Vor unendlich langer Zeit…
„Ich habe mich über viele Jahreszeiten hinweg für alle eingesetzt. Nie hat es mir jemand gedankt. Es war immer nur selbstverständlich, dass ich das tat. Nun schmerzen meine Knochen, ich kann die Arme nicht mehr heben und es ist, als ob mich alles zu Boden zöge.“
Sepia, die Frau, die diese Worte geäußert hat, verfügt über eine schlanke Figur, ihr Kopf ist umgeben von dunklem, leicht meliertem Haare. Sie sitzt mit zusammengeschlagenen Beinen verkrampft am Feuer und starrt in die Flammen. Niemand wagt es, sie anzusprechen. Sie wirkt abweisend. Sie hat in der vergangenen Zeit jede anstehende Arbeit gesehen und auch erledigt, hat alle anderen freigehalten davon. Um der Harmonie willen hat sie das alles auf sich genommen. Jetzt ist sie an der Grenze ihrer Schaffenskraft angekommen.
Evania nimmt sie liebevoll in den Arm, streichelt sie und erzählt ihr eine Geschichte:
„Der Regenbogenfrau unseres Clans ging es auch einmal wie dir. Um wieder gesund zu werden, begab sie sich auf eine Sternenreise. Sie bat die Großen Helfer, ihr beizustehen. So tauchten sie in ein unendlich großes Meer, das sich in schillernden Farben erstreckte. Viele unterschiedliche Tiere bewohnten diese Gegend, am Horizont zeigte sich ein Riff. Dorthin wendeten sie sich.
Das Riff sah wunderschön aus. Viele Pflanzen streckten sich in das umgebende Wasser und wiegten sich in den Wellen, die um die Felsformationen immer wieder entstanden. Über dem Grund unter ihnen schwamm und schimmerte etwas in eigenartigen Farben, die sich sofort an den sich verändernden Hintergrund anpassten.
Es war ein Tintenfisch, der nicht auffallen wollte. Als er ein Weibchen entdeckte, stieß er einen Schwall dunkler Flüssigkeit aus und schwamm pfeilschnell auf seine Auserwählte zu. Dort zauberte er erneut die tollsten Farben auf seine Haut; diesmal um besonders attraktiv zu erscheinen. Er verausgabte sich vollständig, um in Harmonie die Verbindung mit der Geliebten einzugehen.
Dieses Liebesspiel sah phantastisch aus, kostete den Tintenfisch-Mann aber alle Kraft und er sank schlussendlich erschöpft und ohne jede Lebenskraft auf den Grund des Meeres.

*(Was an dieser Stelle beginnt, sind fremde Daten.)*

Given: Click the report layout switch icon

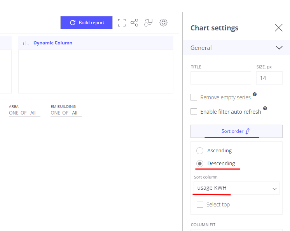Looking at the screenshot, I should [148, 23].
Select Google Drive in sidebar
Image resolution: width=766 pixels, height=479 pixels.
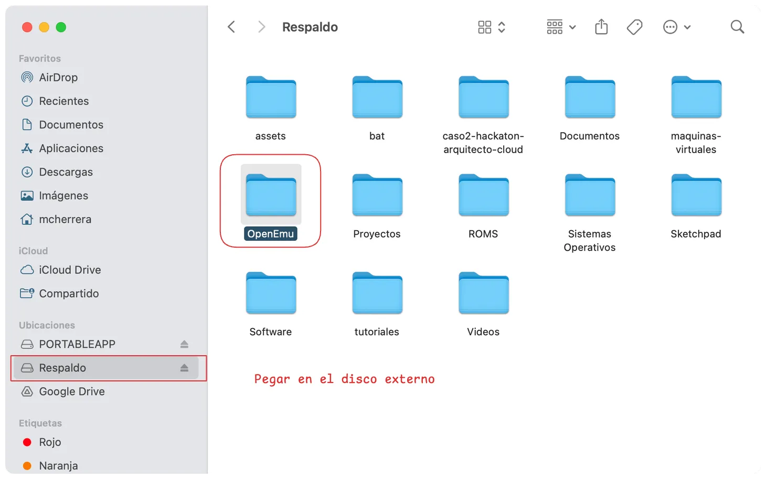tap(71, 391)
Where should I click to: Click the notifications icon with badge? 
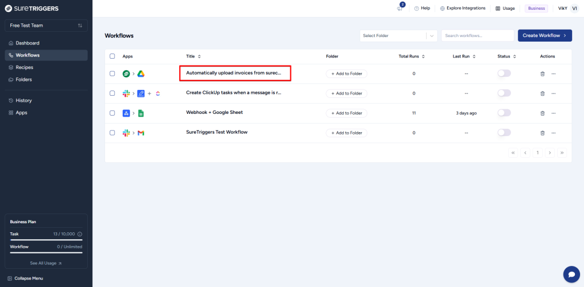pos(400,8)
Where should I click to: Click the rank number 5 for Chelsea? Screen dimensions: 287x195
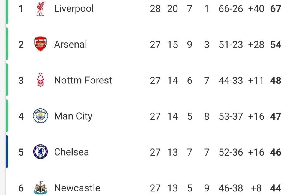click(21, 152)
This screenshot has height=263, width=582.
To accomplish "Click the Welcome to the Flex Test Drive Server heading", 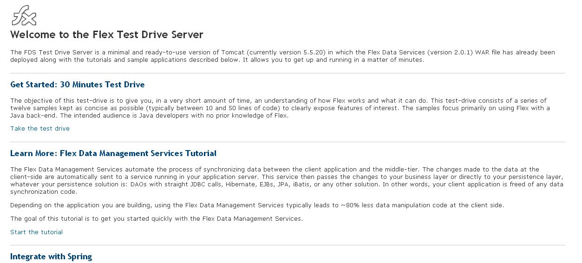I will pyautogui.click(x=107, y=34).
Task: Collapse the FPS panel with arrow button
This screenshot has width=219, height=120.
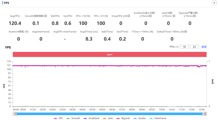Action: [x=214, y=3]
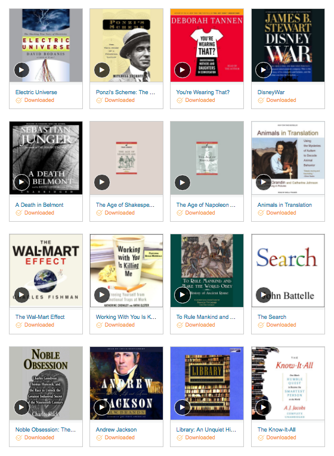
Task: Start playback of A Death in Belmont
Action: [21, 182]
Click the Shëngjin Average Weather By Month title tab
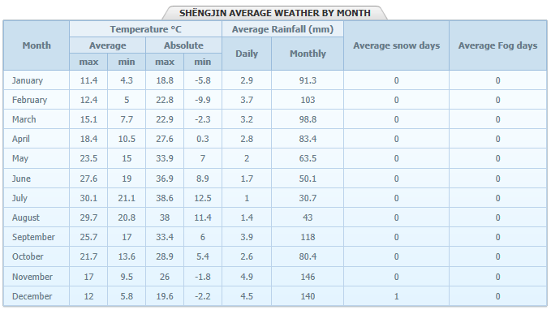 (275, 13)
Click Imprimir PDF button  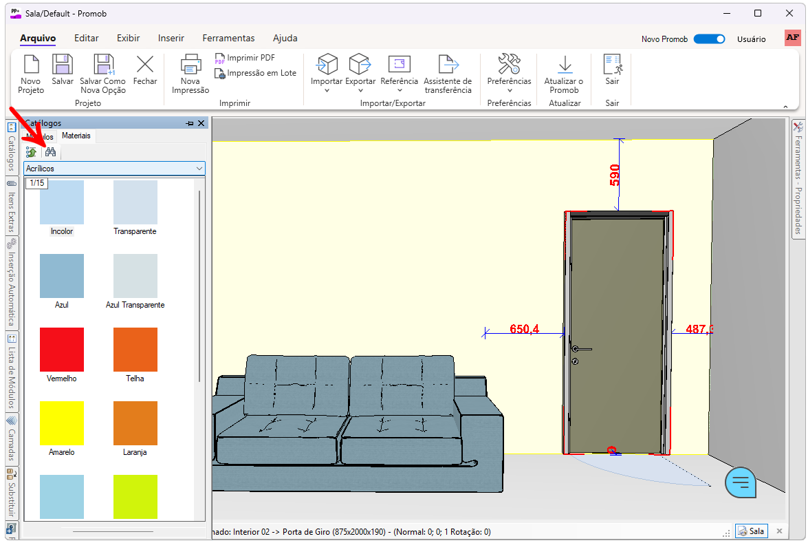point(245,58)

Die Regenbogenfrau verstand, was ihr die Großen Helfer zeigen wollten. Es war sicher richtig, sich für die Familie einzusetzen. Es wäre jedoch besser, dies so zu machen, dass auch noch für spätere Zeiten die Lust am Leben erhalten bleibt. Genau das hatte sie vernachlässigt: sich zu freuen, sich einfach einmal gehen zu lassen, zu tanzen und sich von anderen unterstützen zu lassen. Sie wusste, dass wollte sie ändern.“
Während Evania diese Geschichte erzählt, entspannt sich Sepia und beginnt wieder Luft und Kraft zu schöpfen. Am Ende der Erzählung kann sie sich lächelnd ihren Mitmenschen zuwenden, um mit ihnen den Abend zu genießen.